Se dice que en estas tierras se criaban vacas, que se paseaban por todo el lugar, de hecho en sus inicios había un señor llamado José Chuwi cuya familia se dedicaba a la ganadería bovina. Se podían encontrar las vacas en los alrededores del viejo Play, donde los jóvenes se recreaban en aquel entonces y a orillas de una pequeña laguna que hubo una vez.

Don Mario, uno de los pobladores más antiguos del Barrio, quien tiene alrededor de 40 años viviendo en el sector, nos cuenta de sus primeros años, que habían muy pocas casitas en la calle Higuey, que es donde vive y cuyo nombre- el de la calle- en principio fue calle El Sol. El terreno del frente que abarca desde la 27 hasta la Padre Vicente Yabar, era de un señor llamado Talua que tenía un Conuco allí, de lo demás nos dice que no era más que “monte y culebra”. Recuerda también que no había propiedades exclusivas y que cualquiera podía meterse y construir una casita, recuerda que a partir de las 12 de la noche se escuchaban sonidos de martillazos ya que de día era difícil construir debido a que la policía no lo permitía y mucho menos la construcción de casitas de madera, las que si eran encontradas podían ser desbaratadas. Esto es a Finales de los años 60’s principio de los 70’s.

Antes, todo este sector era Ensanche Quisqueya y no es sino hasta la formación del Millon y los Restauradores cuando se le da el nombre a la calle Manganagua y de ahí se extrapola a la comunidad, nos cuenta Don Mario. Por otro lado, Emiliano Paredes un morador del lugar dice que al hacer una investigación empírica, a los moradores, en los años 70’s descubrió que el barrio tiene su nombre a causa de unos manglares que se dice existían en el sector, de ahí su no nombre aparentemente taino Manganagua.
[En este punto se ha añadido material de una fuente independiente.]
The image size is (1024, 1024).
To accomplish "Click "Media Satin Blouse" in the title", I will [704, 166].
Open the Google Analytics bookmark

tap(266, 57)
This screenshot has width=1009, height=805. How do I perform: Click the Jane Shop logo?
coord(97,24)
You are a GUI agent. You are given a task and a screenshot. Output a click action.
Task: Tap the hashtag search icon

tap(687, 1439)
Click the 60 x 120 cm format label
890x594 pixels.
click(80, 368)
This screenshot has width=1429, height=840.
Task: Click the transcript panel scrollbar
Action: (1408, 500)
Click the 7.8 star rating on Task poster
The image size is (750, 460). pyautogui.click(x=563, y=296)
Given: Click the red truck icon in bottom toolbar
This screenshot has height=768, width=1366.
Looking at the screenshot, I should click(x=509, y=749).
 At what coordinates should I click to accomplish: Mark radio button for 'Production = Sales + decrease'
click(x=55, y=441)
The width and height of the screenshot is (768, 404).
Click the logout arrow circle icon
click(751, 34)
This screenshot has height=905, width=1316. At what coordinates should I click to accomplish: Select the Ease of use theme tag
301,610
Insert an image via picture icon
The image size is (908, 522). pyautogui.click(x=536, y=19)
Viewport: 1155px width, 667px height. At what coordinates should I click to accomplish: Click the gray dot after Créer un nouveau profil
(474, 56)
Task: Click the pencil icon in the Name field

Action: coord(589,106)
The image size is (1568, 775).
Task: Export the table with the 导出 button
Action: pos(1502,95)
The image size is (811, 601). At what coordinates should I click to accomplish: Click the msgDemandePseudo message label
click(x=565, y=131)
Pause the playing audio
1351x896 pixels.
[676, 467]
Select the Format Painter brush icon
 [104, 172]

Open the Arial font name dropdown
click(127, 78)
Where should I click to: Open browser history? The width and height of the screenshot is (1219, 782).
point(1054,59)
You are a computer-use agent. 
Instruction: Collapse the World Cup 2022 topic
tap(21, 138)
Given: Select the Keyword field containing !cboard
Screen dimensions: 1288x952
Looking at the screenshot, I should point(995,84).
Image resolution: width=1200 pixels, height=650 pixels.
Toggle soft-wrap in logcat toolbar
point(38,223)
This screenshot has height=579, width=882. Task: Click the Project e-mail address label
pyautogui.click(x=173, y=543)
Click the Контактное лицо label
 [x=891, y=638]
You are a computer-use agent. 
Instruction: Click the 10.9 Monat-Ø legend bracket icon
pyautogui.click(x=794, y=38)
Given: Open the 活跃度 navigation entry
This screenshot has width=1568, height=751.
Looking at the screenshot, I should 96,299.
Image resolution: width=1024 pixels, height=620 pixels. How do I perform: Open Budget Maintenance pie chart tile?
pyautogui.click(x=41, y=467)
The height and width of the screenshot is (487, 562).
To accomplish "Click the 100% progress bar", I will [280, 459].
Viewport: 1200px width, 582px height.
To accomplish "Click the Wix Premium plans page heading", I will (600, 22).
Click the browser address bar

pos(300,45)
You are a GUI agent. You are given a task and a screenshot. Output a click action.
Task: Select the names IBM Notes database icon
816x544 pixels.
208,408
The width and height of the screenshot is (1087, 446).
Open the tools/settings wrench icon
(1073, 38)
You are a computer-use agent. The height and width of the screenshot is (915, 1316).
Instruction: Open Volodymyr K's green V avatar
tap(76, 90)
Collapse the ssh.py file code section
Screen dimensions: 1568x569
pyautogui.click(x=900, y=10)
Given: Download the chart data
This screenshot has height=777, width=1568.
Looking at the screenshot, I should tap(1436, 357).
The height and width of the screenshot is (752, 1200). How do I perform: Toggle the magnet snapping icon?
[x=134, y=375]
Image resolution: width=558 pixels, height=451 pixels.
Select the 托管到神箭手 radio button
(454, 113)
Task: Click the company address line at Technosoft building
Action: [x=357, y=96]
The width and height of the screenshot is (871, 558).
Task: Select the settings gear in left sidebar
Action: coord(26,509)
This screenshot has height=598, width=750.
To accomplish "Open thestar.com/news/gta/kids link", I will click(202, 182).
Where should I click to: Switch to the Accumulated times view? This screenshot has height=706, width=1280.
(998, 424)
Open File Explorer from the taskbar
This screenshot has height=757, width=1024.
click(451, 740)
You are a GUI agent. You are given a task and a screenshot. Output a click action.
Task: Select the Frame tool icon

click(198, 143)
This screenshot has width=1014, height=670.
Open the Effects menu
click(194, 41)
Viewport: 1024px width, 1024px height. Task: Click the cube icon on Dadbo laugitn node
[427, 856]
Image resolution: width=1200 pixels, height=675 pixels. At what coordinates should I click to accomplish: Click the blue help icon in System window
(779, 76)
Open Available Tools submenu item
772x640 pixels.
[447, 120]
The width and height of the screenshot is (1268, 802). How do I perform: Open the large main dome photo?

Y, ya que hacemos referencia a lo taino, cabe destacar que no es solo su nombre, sino también que las calles que conforman el sector tienen una inexplicable relación con nuestros tainos. Iniciando con el nombre de la calle principal del barrio, la calle Guacanagarix, quien fue cacique de la Isla Española a finales del siglo XV; la calle Hatuey , cacique de los indios ciboneys, en Cuba; la calle Higuey cuyo significado tiene su origen en la palabra taína Guey o Hiou cuyo significado es sol, luz, día, o lugar donde sale el sol, y es asi como la antigua calle el sol pasa a llamarse Higuey, significando aun lo mismo pero en un vocablo taino.
Aun es un misterio el porqué del nombre de la localidad y porque tenía o tiene tanta influencia de nuestros antepasados.




Delimitación geográfica


Manganagua, es un sector ubicado en la parte sur-oeste de esta capital. Se encuentra entre las Avenidas: 27 de Febrero, Luperón, Privada y Caonabo. Es usualmente considerado como parte de Los Restauradores, y antes de la creación del sector El Millon era considerado parte del ensanche Quisqueya.
• Puntos cardinales:
Al Norte: El Milloncito, Rosmil. Al Sur : Av. 27 de Febrero, Barrio Los Maestros.
Al Este: Av. Luperón, Zona Ind. De Herrera. Al Oeste : Los Millones, Mirador Norte.
• Sus coordenadas son:
Latitud: 18 27´ 00´´ (18.450) - Longitud: -69 58´ 00´´ (-69.967)
• Los barrios aledaños:
Los Restauradores, Los Maestros, El Milloncito, Res. Rosmil, Los Millones, Mirador Norte.